(Aim of the exercise):
Which lines of the entries below hold the word "title"? Report each of them.

(Supplied material):

★ ★ ★ ★ ★ ★ ★

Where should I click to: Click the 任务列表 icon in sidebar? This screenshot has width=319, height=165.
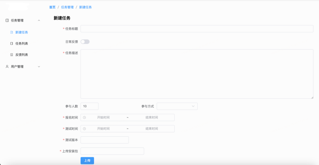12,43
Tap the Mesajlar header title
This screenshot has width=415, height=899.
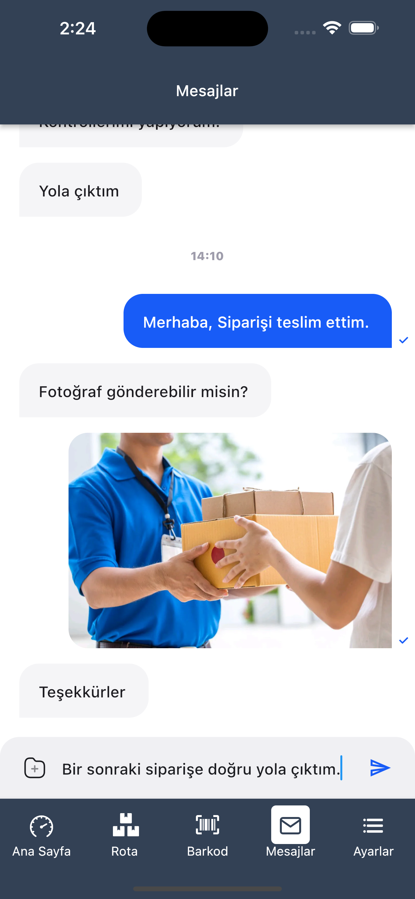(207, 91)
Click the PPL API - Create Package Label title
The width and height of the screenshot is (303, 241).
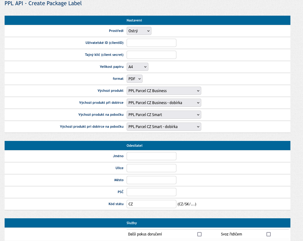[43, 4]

★ ★ ★ ★ ★ ★ ★

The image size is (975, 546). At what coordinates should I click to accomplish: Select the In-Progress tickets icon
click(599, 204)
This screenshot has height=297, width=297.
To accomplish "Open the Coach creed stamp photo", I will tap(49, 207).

★ ★ ★ ★ ★ ★ ★

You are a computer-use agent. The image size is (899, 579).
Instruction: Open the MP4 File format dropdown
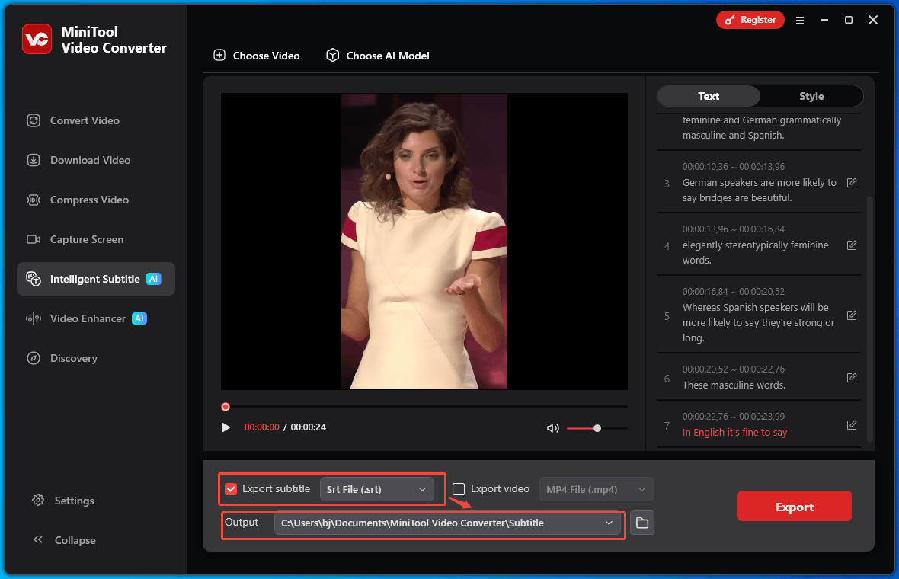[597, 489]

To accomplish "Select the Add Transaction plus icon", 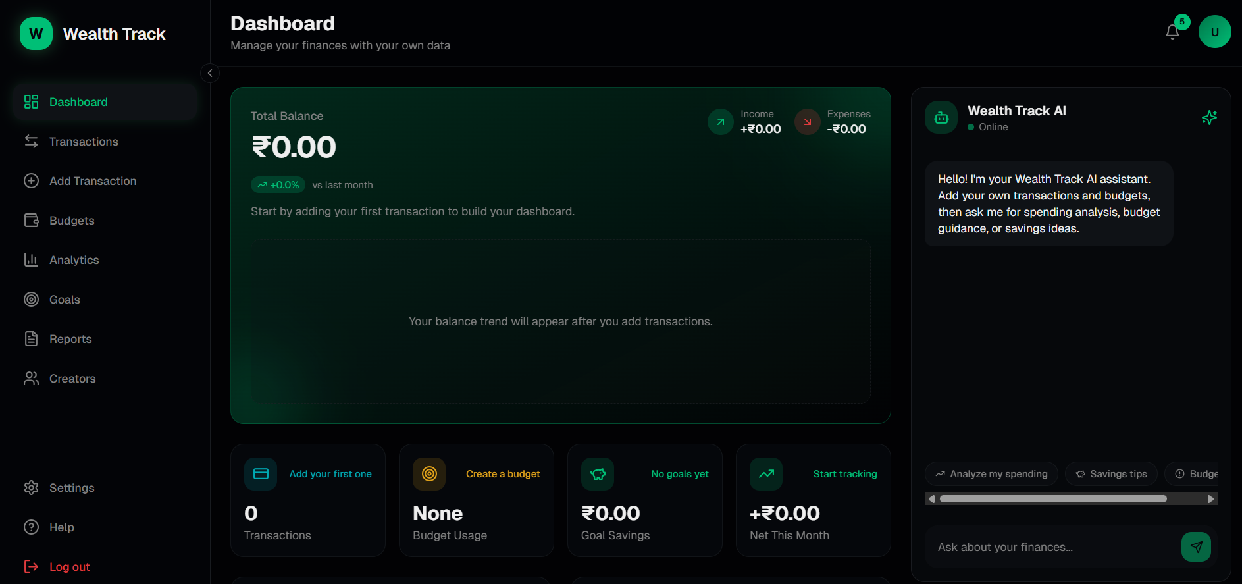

★ ★ ★ ★ ★ ★ ★

(Reply to the task):
Tap the Mesajlar header title
Click the PPL API - Create Package Label title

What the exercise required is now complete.